Prokaryotic expression and polyclonal antibody preparation of monkeypox virus B20R protein

【Objective】To construct a prokaryotic expression system for monkeypox virus B20R protein and evaluate the immunogenicity of the fusion protein obtained from prokaryotic expression, to provide technical support for subsequent monkeypox virus detection and the development of novel treatment methods. 【Method】Referring to the monkeypox virus genome sequence published in GenBank, the DNA sequence of B20R gene was optimized according to codon preference of Escherichia coli. B20R gene was synthesized, and cloned to expression vectors pET-28a and pET-32a to construct prokaryotic expression vectors. The two constructed prokaryotic expression vectors were individually transformed into E.coli BL21 competent cells. After IPTG induced expression, both SDS-PAGE and Western blotting were performed to detect the expression of B20R fusion protein. The induced expression conditions of B20R fusion protein were optimized by the control variable method, and Ni-column affinity chromatography was used for purification. Kunming mice were immunized with the purified B20R fusion protein through intraperitoneal injection.

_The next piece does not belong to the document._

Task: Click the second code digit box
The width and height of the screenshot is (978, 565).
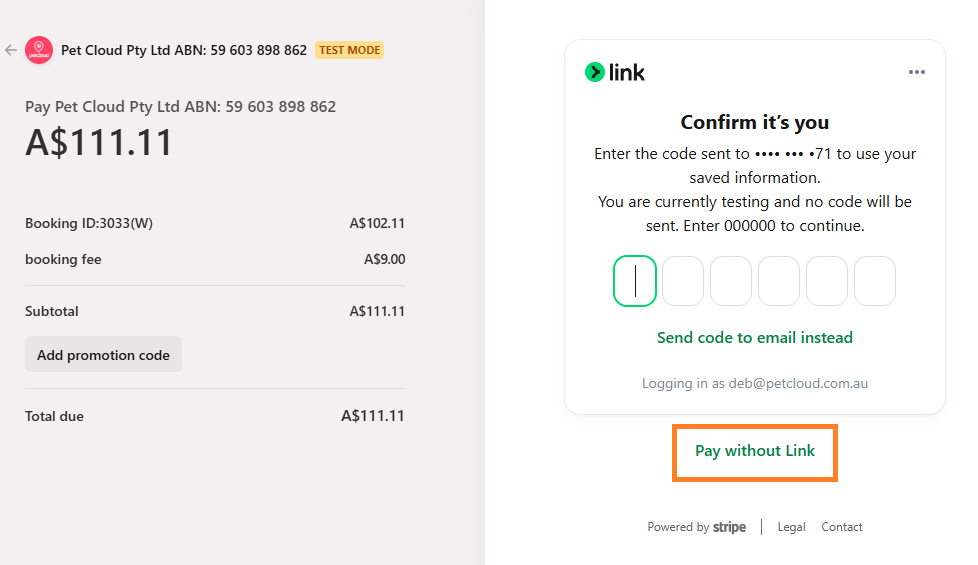Action: [683, 281]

Blood samples were collected regularly from Kunming mice, and the serum antibody titers were detected using ELISA. 【Result】The B20R gene was successfully cloned into the pET-32a expression vector resulting in the construction of prokaryotic expression vector pET-32a-B20R.After induction with IPTG, the B20R fusion protein could be expressed in the main form of insoluble inclusion bodies in E. coli BL21 competent cells. The optimal induced expression conditions for B20R fusion protein were 0.6 mmol/L IPTG induction at 37 ℃ for 12 h, and the optimal imidazole elution concentration for Ni-column affinity chromatography purification was 40 mmol/L. Immunization of Kunming mice with purified B20R fusion protein could rapidly induce strong humoral immunity in Kunming mice, and the high antibody level could still be maintained on the 42^nd day after immunization, with an antibody titer as high as 1∶409600. 【Conclusion】The constructed prokaryotic expression vector of monkeypox virus B20R protein can successfully express the B20R fusion protein in the form of inclusion bodies in ^{E. coli} BL21 cells, and the B20R fusion protein has good immunogenicity, which can rapidly induce strong humoral immunity in Kunming mice.